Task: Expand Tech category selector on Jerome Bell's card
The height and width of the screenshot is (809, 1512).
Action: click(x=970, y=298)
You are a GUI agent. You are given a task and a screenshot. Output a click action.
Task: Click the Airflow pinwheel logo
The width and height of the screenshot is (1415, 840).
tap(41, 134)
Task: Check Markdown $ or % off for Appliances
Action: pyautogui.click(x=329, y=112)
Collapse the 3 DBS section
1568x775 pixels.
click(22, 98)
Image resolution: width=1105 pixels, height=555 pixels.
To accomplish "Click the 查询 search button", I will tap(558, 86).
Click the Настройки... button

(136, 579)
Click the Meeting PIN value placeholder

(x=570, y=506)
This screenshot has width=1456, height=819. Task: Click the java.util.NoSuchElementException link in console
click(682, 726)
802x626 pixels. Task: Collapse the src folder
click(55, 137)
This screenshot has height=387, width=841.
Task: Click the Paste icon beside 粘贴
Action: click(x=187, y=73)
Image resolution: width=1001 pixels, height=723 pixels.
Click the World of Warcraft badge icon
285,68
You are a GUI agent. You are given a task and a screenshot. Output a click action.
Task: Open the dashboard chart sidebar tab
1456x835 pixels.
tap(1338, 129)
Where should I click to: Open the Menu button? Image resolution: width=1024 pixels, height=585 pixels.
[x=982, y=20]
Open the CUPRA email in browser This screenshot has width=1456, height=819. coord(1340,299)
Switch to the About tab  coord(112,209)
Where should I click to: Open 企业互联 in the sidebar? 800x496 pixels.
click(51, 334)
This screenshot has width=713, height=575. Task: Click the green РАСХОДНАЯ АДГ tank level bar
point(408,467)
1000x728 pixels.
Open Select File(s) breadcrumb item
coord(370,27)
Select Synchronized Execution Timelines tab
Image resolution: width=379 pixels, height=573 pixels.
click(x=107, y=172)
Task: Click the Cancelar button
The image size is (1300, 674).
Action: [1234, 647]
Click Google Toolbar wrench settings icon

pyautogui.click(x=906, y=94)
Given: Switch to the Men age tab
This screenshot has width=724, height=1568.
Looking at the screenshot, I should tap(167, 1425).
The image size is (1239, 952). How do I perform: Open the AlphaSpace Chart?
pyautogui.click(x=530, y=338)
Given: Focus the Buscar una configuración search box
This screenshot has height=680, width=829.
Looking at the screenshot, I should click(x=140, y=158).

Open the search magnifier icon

○ ○ ○ ○ ○

What you will do:
Copy out the rows above word for word, starting at the line containing "Image resolution: width=1105" and ending at the line containing "Looking at the screenshot, I should tap(167, 1425).", both included.

Written solution:
Image resolution: width=1105 pixels, height=555 pixels.
To accomplish "Click the 查询 search button", I will tap(558, 86).
Click the Настройки... button

(136, 579)
Click the Meeting PIN value placeholder

(x=570, y=506)
This screenshot has width=1456, height=819. Task: Click the java.util.NoSuchElementException link in console
click(682, 726)
802x626 pixels. Task: Collapse the src folder
click(55, 137)
This screenshot has height=387, width=841.
Task: Click the Paste icon beside 粘贴
Action: click(x=187, y=73)
Image resolution: width=1001 pixels, height=723 pixels.
Click the World of Warcraft badge icon
285,68
You are a GUI agent. You are given a task and a screenshot. Output a click action.
Task: Open the dashboard chart sidebar tab
1456x835 pixels.
tap(1338, 129)
Where should I click to: Open the Menu button? Image resolution: width=1024 pixels, height=585 pixels.
[x=982, y=20]
Open the CUPRA email in browser This screenshot has width=1456, height=819. coord(1340,299)
Switch to the About tab  coord(112,209)
Where should I click to: Open 企业互联 in the sidebar? 800x496 pixels.
click(51, 334)
This screenshot has width=713, height=575. Task: Click the green РАСХОДНАЯ АДГ tank level bar
point(408,467)
1000x728 pixels.
Open Select File(s) breadcrumb item
coord(370,27)
Select Synchronized Execution Timelines tab
Image resolution: width=379 pixels, height=573 pixels.
click(x=107, y=172)
Task: Click the Cancelar button
The image size is (1300, 674).
Action: [1234, 647]
Click Google Toolbar wrench settings icon

pyautogui.click(x=906, y=94)
Given: Switch to the Men age tab
This screenshot has width=724, height=1568.
Looking at the screenshot, I should tap(167, 1425).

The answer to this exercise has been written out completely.